ActsAsOQGraph

This gem can be used with ActiveRecord to access the features of the OQGraph MySQL plugin.

Please take a look at the Open Query Graph engine page at openquery.com/products/graph-engine

This provides fast graph operations on the database. It does a similar thing to the acts_as_graph gem, which does all the graph work on the application server. There are pros and cons of both approaches, It really depends on your needs. Both libraries use the C++ Boost graph library at the bottom layers. OQGraph has expensive insert operations but is very fast at delivering the graph data and finding paths in a single SQL query.

Concepts

The term graph we are using here is a mathematical one not a pretty picture (sorry designers). For more see: en.wikipedia.org/wiki/Graph_(mathematics) A graph consists of nodes (aka vertices) connected by edges (aka links, paths). In a directed graph an edge has a direction. That is, it has an ‘from’ node and and a ‘to’ node. When tracing a path on the graph you can only go in the direction of the edge. The OQGraph gem operates on directed graphs. To create a non directed graph you have to create two edges, one each way between each node.

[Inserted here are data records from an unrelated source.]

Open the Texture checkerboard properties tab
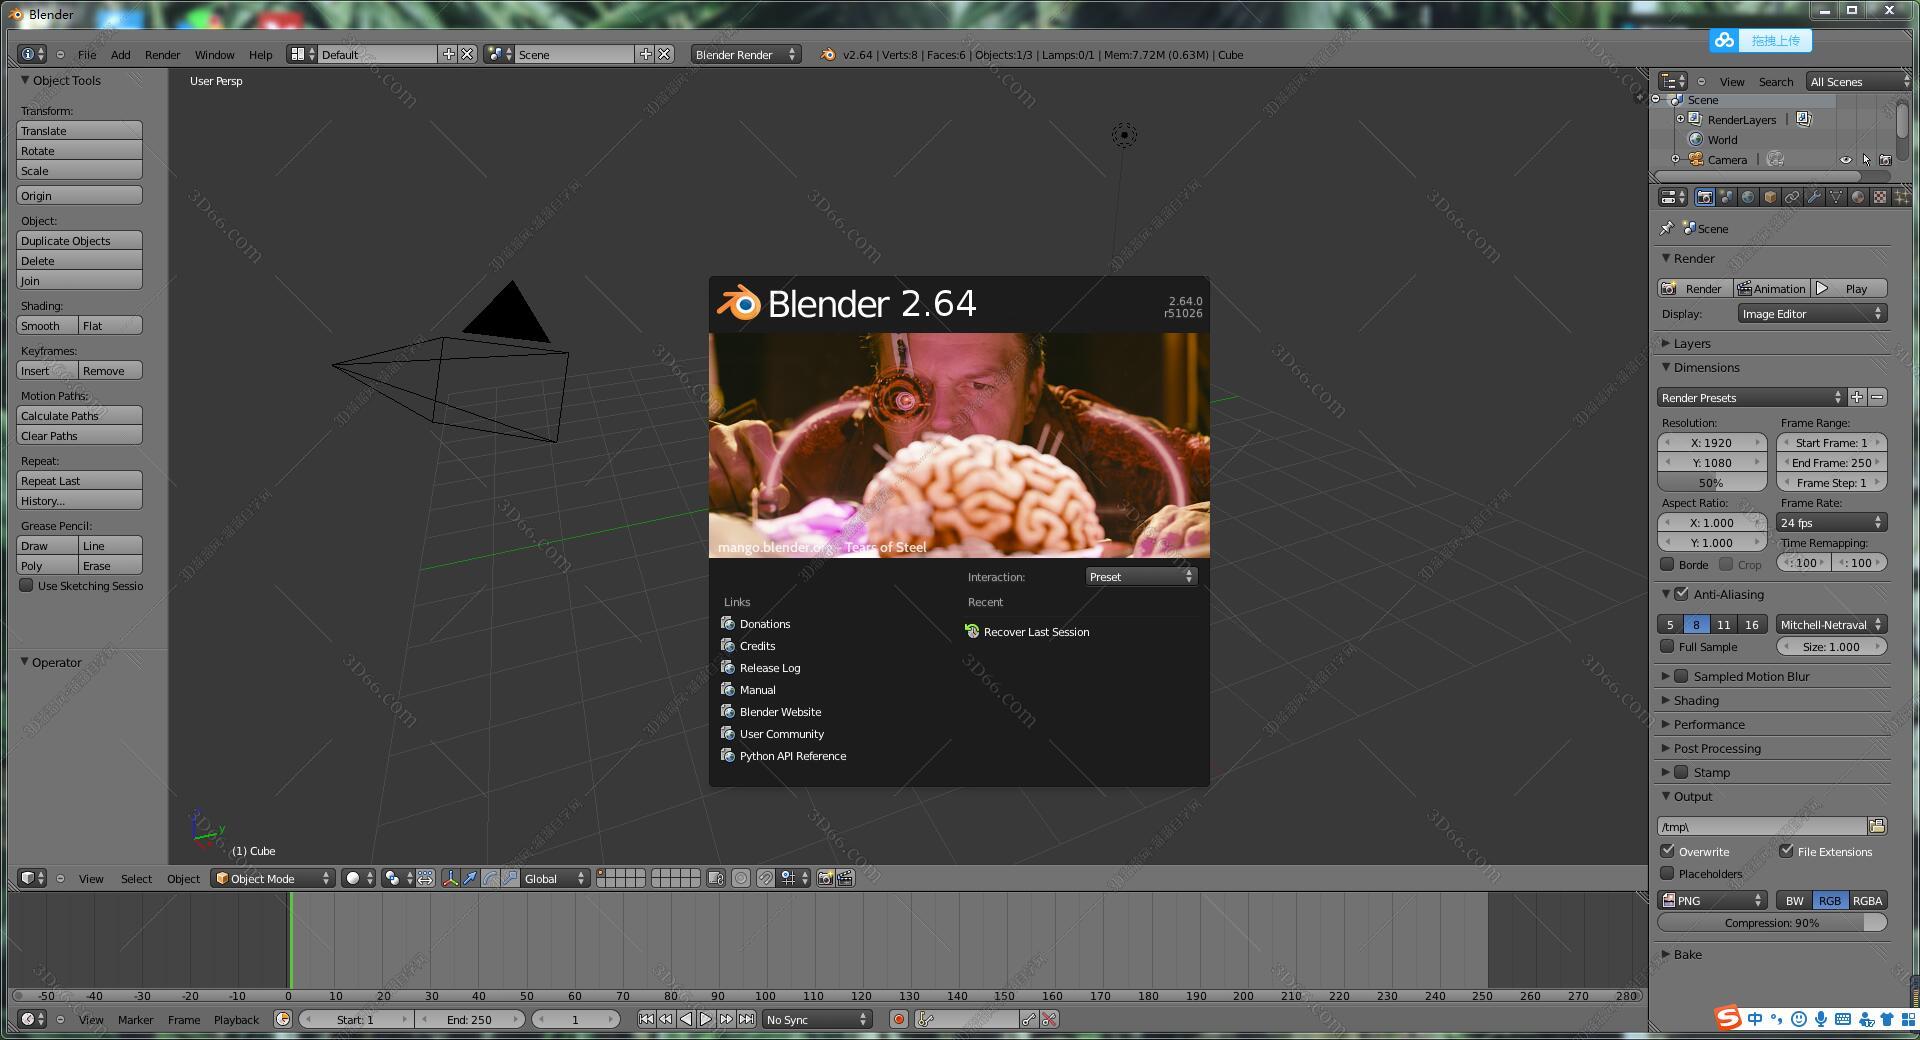Screen dimensions: 1920x1040 point(1880,198)
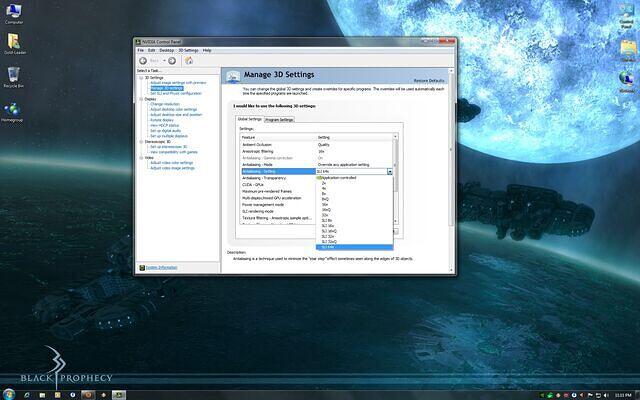Viewport: 640px width, 400px height.
Task: Collapse the Display tree node
Action: click(140, 99)
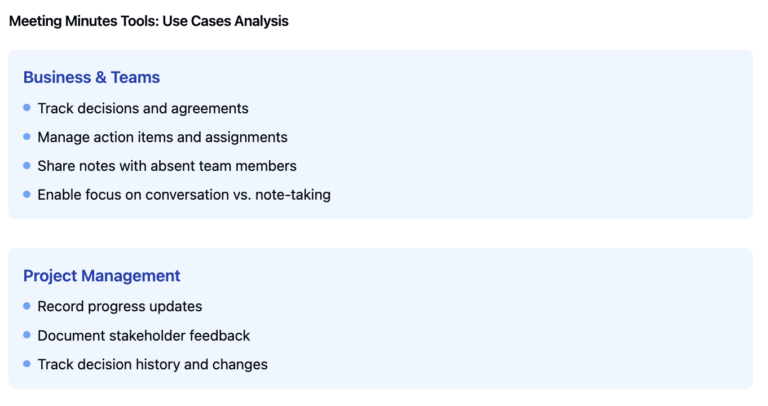Click the 'Meeting Minutes Tools: Use Cases Analysis' title
The width and height of the screenshot is (768, 406).
[x=149, y=21]
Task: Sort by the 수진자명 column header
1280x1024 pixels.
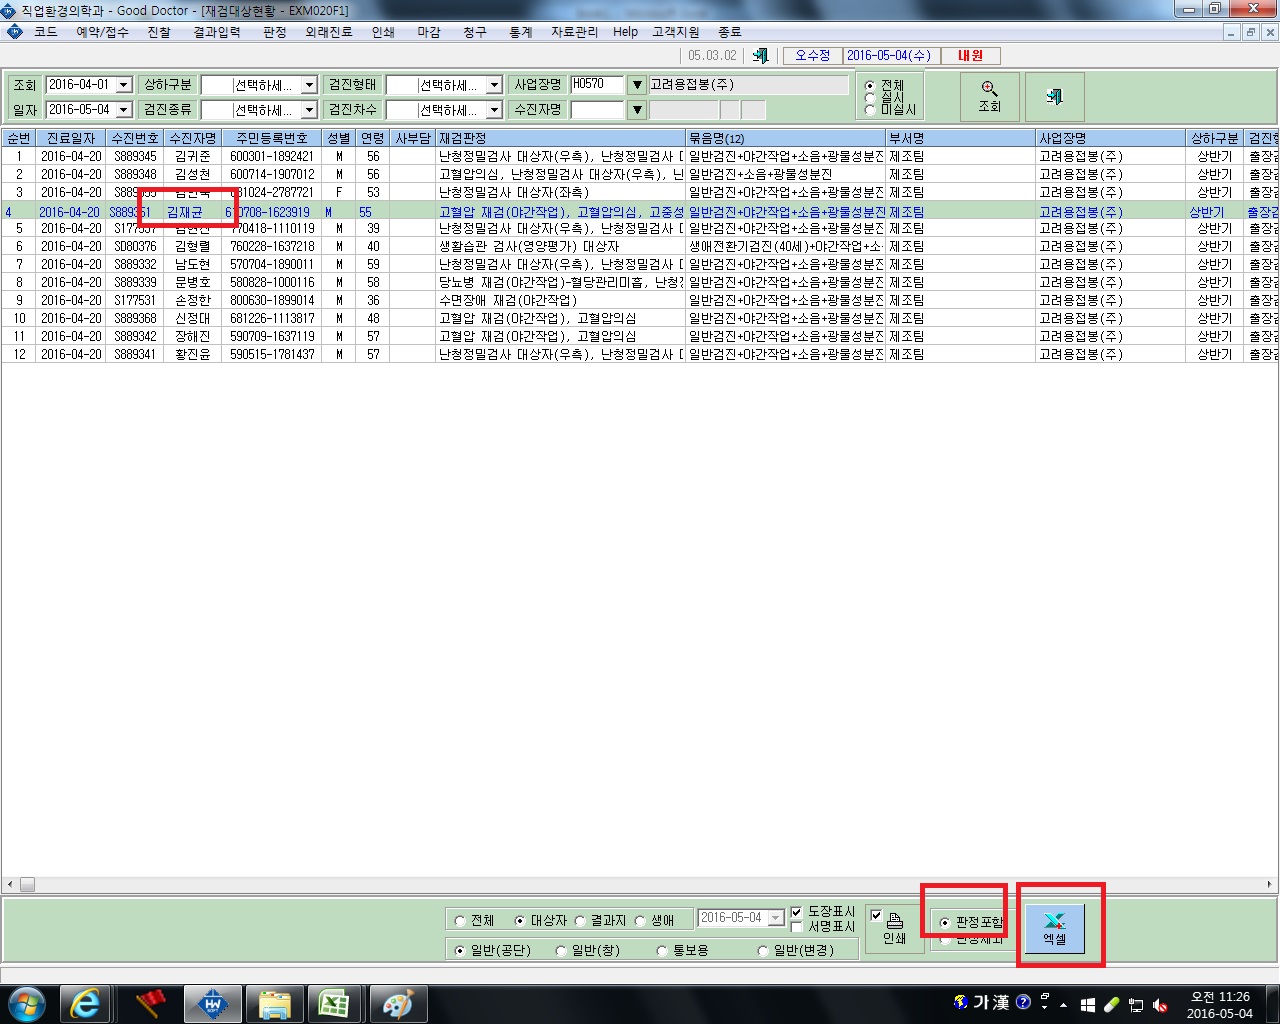Action: tap(193, 138)
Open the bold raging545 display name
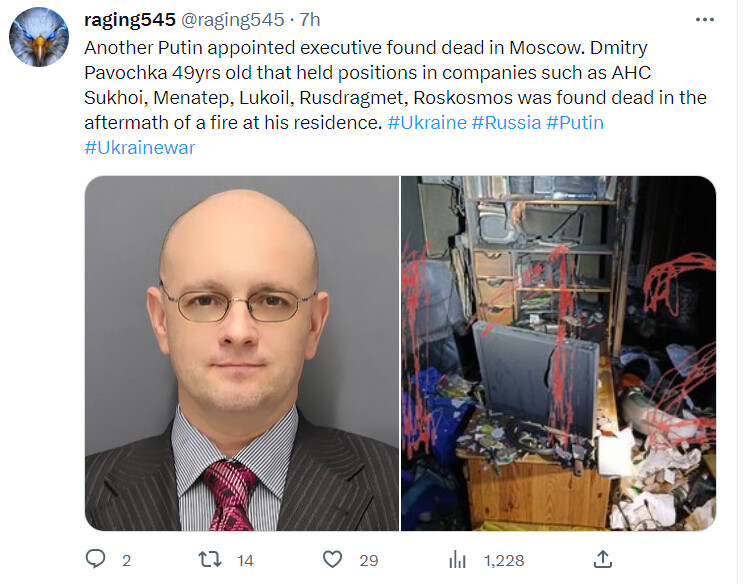The image size is (743, 584). pyautogui.click(x=130, y=20)
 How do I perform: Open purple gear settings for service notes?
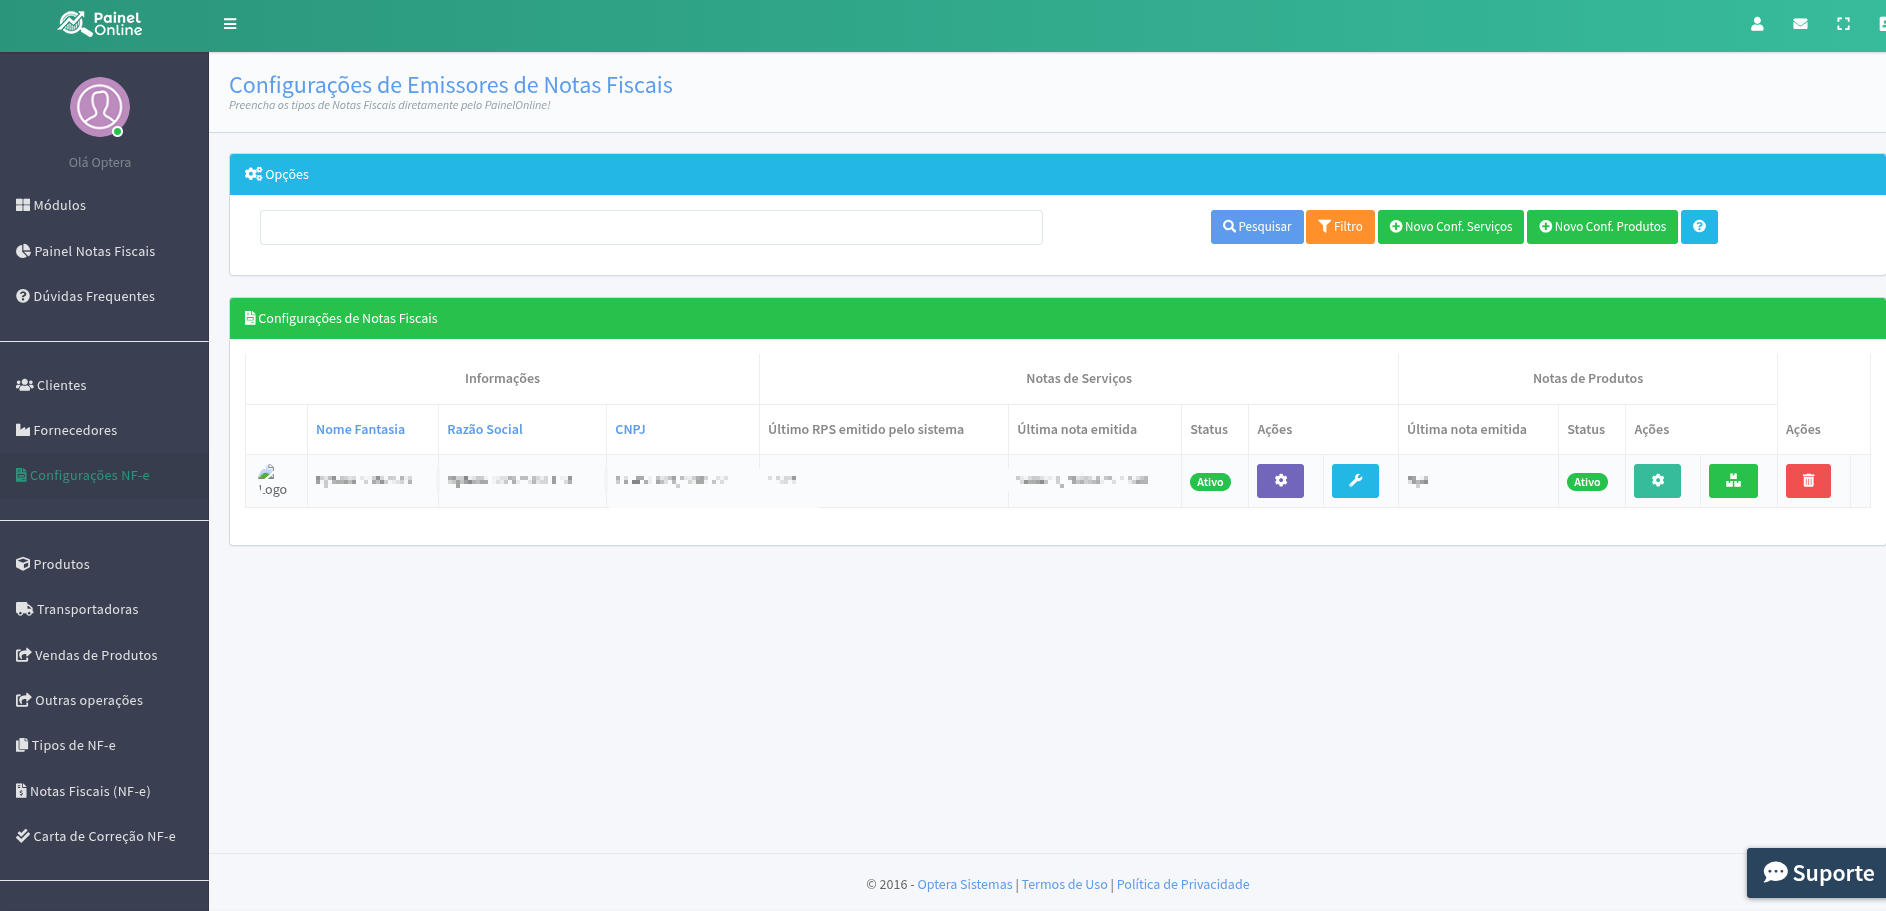(x=1280, y=481)
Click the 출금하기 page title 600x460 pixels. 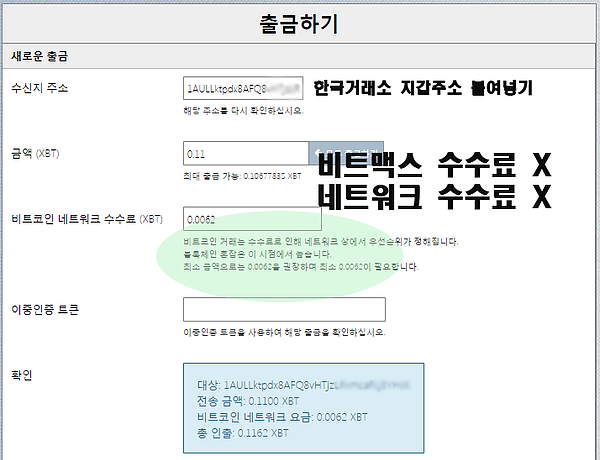pyautogui.click(x=299, y=25)
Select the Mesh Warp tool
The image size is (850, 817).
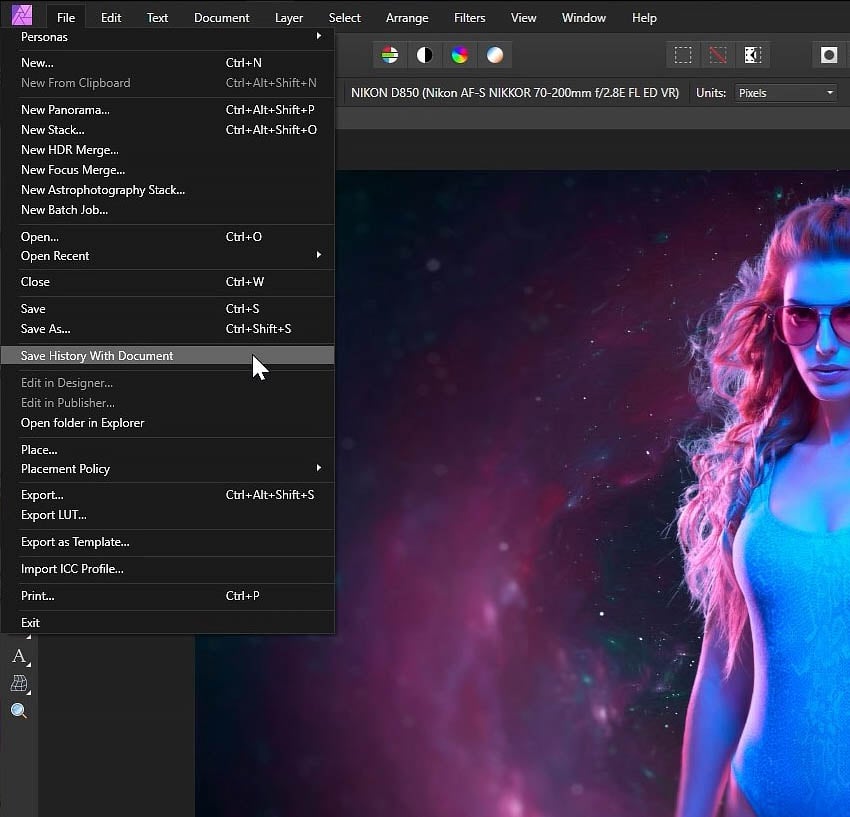click(x=20, y=684)
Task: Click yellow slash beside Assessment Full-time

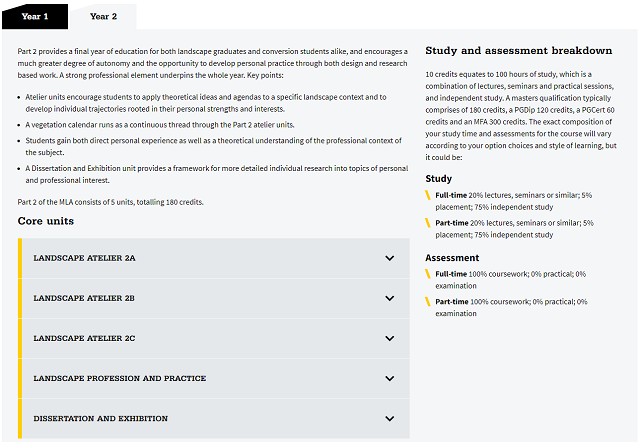Action: coord(428,274)
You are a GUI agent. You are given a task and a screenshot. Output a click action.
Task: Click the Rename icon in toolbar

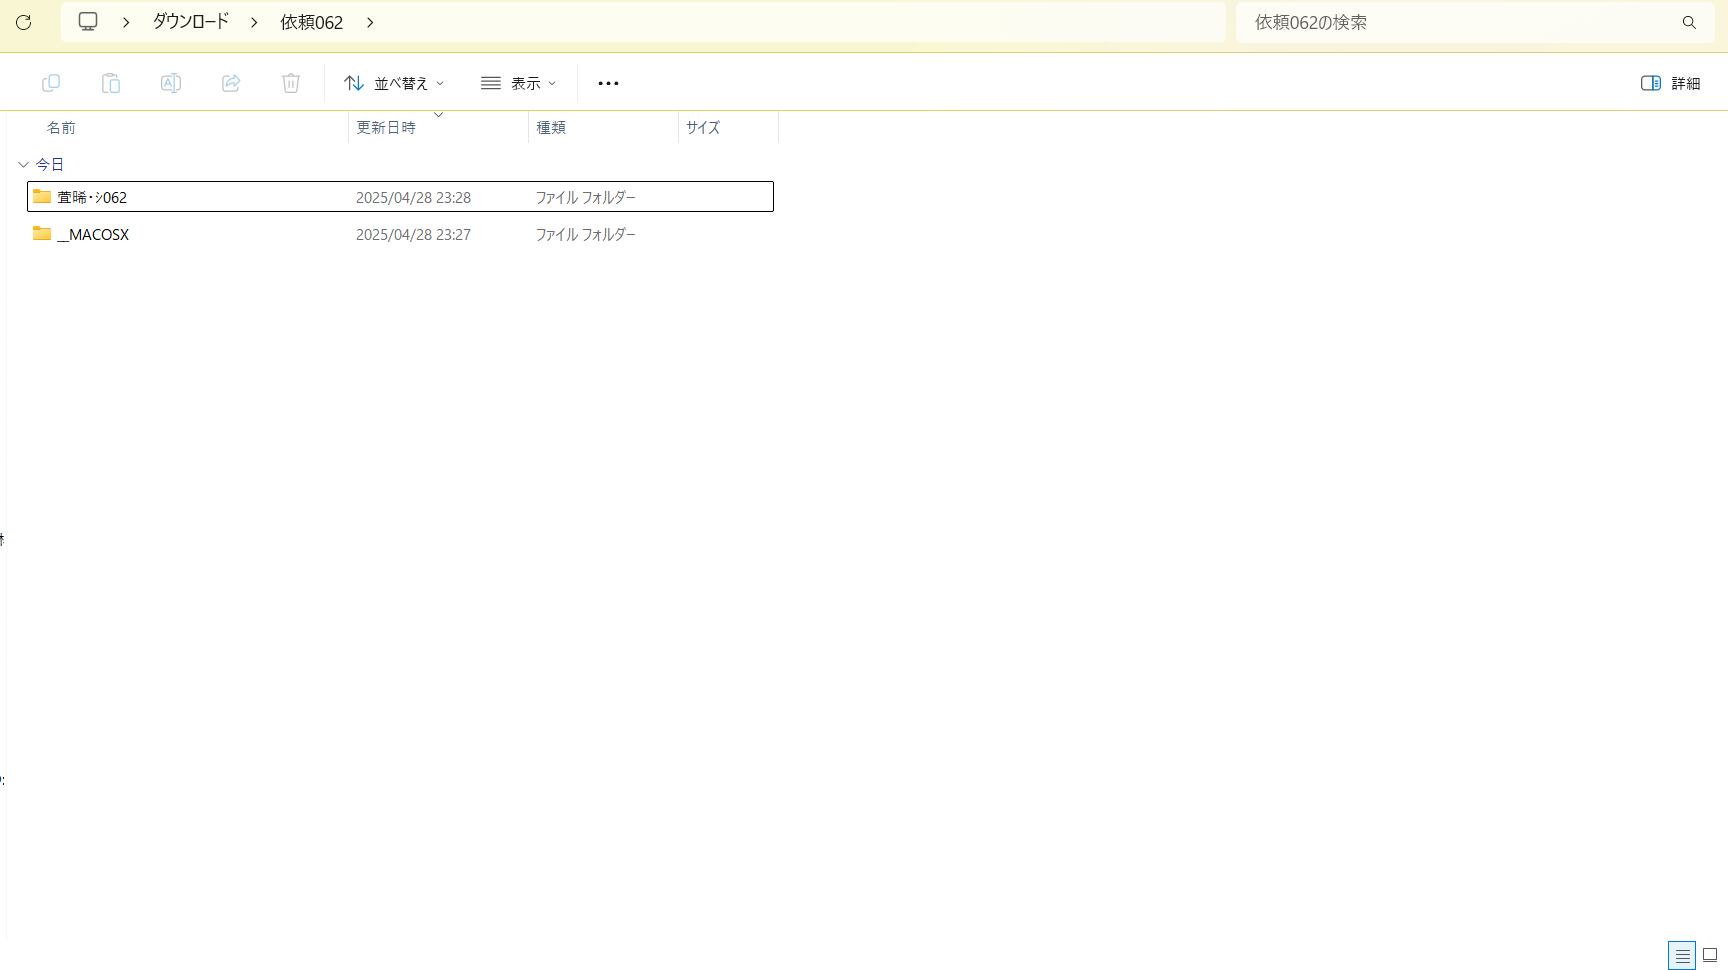171,83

Edges can be assigned positive floating point values called weights. Weights default to 1.0 The weights are used in shortest path calculations, a path is shorter if the sum of weights over each edge is smaller.

What you can do with OQGraph?

Imagine your shiny new social networking app, FarceBook. You have lots and lots of users each with several friends. How do you find the friends of friends? Or even the friends of friends of friends…right up to the six degrees of separation perhaps?

Well you can do it, with some really slow and nasty SQL queries. Relational databases are good at set based queries but no good at graph or tree based queries. The OQGraph engine is good at graph based queries, it enables you in one simple SQL query to find all friends of friends. Do this:

user.reachable

If you really want to you can rename the reachable method so you can do this in your User model:

alias friends, reachable

Then I can call:

user.friends

and I get the whole tree of friends of friends etc…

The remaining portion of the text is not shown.